I went to my first HS reunion ever (56th for those who’ve been going regularly) and that was very interesting.  I’m glad I went, though I was sick (caught a cold probably Easter Sunday, and was still in medias res on the Saturday after) and recognized only two people right off the bat.    Both I’d known in elementary school, and one before that.  It’s unusual for me to recognize people after a break–my lousy face recognition processor–so a relief to instantly know *that* had to be who it was.

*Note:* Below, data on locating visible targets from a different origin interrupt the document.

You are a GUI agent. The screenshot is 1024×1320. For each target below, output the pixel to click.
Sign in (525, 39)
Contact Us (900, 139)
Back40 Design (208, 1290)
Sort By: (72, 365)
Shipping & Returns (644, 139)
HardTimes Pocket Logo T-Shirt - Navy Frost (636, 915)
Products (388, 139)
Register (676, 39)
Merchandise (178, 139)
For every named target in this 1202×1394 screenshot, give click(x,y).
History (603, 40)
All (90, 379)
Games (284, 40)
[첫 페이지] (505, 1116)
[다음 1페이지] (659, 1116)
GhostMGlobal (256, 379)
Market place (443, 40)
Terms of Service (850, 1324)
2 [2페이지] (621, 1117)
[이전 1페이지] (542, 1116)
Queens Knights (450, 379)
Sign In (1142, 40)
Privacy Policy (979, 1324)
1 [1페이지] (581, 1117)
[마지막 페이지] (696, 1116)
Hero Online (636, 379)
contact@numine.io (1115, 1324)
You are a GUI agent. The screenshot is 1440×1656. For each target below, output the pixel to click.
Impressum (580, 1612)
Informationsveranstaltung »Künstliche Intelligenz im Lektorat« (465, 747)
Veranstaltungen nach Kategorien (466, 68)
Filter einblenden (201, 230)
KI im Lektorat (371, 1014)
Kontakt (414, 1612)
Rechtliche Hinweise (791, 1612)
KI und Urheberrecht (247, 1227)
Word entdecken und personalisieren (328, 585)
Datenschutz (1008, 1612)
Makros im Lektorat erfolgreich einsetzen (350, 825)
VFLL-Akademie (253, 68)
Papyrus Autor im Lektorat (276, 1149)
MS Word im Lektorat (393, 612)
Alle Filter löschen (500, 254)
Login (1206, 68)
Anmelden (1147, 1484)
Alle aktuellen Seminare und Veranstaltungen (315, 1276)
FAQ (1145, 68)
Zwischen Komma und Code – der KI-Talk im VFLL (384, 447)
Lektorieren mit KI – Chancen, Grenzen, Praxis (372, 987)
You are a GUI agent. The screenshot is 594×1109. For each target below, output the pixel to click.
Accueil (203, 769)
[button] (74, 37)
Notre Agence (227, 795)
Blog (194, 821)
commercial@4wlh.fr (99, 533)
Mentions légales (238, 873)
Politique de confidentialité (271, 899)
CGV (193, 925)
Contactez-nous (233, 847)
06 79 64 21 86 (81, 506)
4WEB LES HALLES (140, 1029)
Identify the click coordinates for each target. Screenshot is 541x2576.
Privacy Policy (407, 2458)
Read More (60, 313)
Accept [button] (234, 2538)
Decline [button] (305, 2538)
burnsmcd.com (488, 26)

It’s become obvious in the last year and almost-three-months since the concussion that it’s going to take a lot longer for some of the symptoms to resolve, if they do.  The remaining difficulties are typical of post-concussion problems–but overlap with typical age-related problems.   All very depressing, if you dwell on them, and I’m trying not to, though a writer having difficulties with language *at all* raises the anxiety level.  When typing, I make mistakes of a type I never used to make, thinking one word and typing another.  Plain typos I’ve always made–reversing letters, leaving one out.  But these are true cognitive (not fingering) mistakes.  Grrr.  I see them when I re-read a Facebook post or a tweet, but it’s annoying and scary both.   Fiction doesn’t hold together yet–the plot-daemon, that faithful assistant, seems to wake up only in spurts, and since I’ve never outlined  (teachers TOLD me I should always outline)  when I lose the scent or the tracks or whatever it is that has always led me onward…I sit there staring at the page with no idea at all what to do.  Yet in reading fiction, I’m back to my old speed and analytical ability (I’m plowing through Cherryh’s Foreigner series again, in which I’d missed a few books over the years, and holding the first sixteen books (so far) in my head and finding the connections, the foreshadowing, the ways she’s held this huge and complex and multi-layered series together.)  But I’m more easily distracted by real-world things, both good and not-so, when I try to forge ahead on either of the two projects begun and not really advancing.

But I intend to keep trying, while also working on general health issues (now better, not done yet, though) and pushing the envelope as much as possible.   The stories are in there somewhere.